Significant Decrease in Activation Temperature for the Generation of Strong Basicity: A Strategy of Endowing Supports with Reducibility

Mesoporous solid strong bases are quite attractive due to their good catalytic performance for applications as environmentally friendly catalysts in various reactions. However, pretty harsh conditions are usually compulsory for the fabrication of strong basicity by using traditional thermal activation (e.g., 700 degrees C for the activation of base precursor KNO3 supported on mesoporous Al2O3). This is energy intensive and harmful to the mesoporous structure. In this study, we report a strategy of endowing supports with reducibility (ESWR) by doping low-valence Cr3+ into mesoporous Al2O3, so that the activation temperature for basicity generation is decreased significantly. Fascinatingly, KNO3 on mesoporous Al2O3 can be motivated to basic sites completely at the temperature of 400 degrees C via the ESWR strategy, which is much lower than the conventional thermal activation (700 degrees C).

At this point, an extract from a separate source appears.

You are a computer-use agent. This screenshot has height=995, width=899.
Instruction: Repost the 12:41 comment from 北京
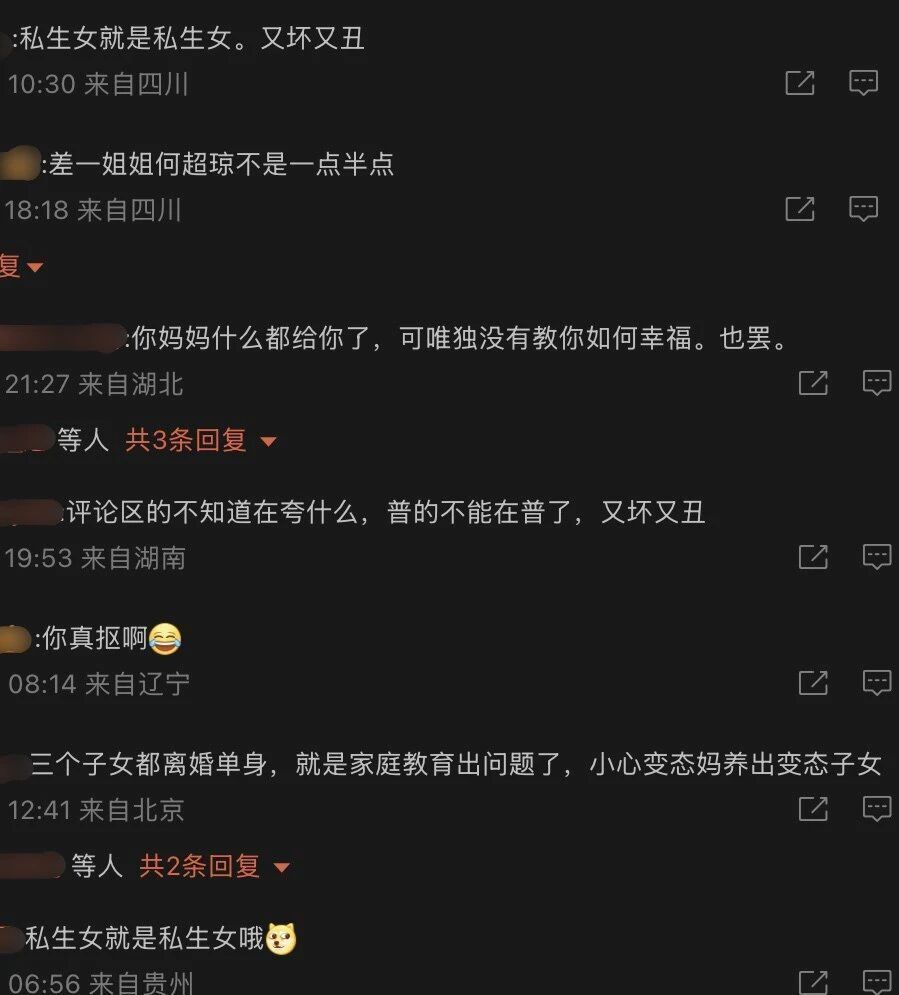813,808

We have demonstrated that the redox reciprocity between KNO3 and Cr-3(+) is responsible for the low-temperature conversion, and Cr6+ is formed quantitatively as the oxidation product. The obtained solid bases possessing ordered mesostructure and strong basicity provide promising candidates for base-catalyzed synthesis of dimethyl carbonate via transesterification. The catalytic activity is obviously higher than a typical solid base like MgO as well as a series of reported basic catalysts containing alkali metal and alkaline-earth metal oxides.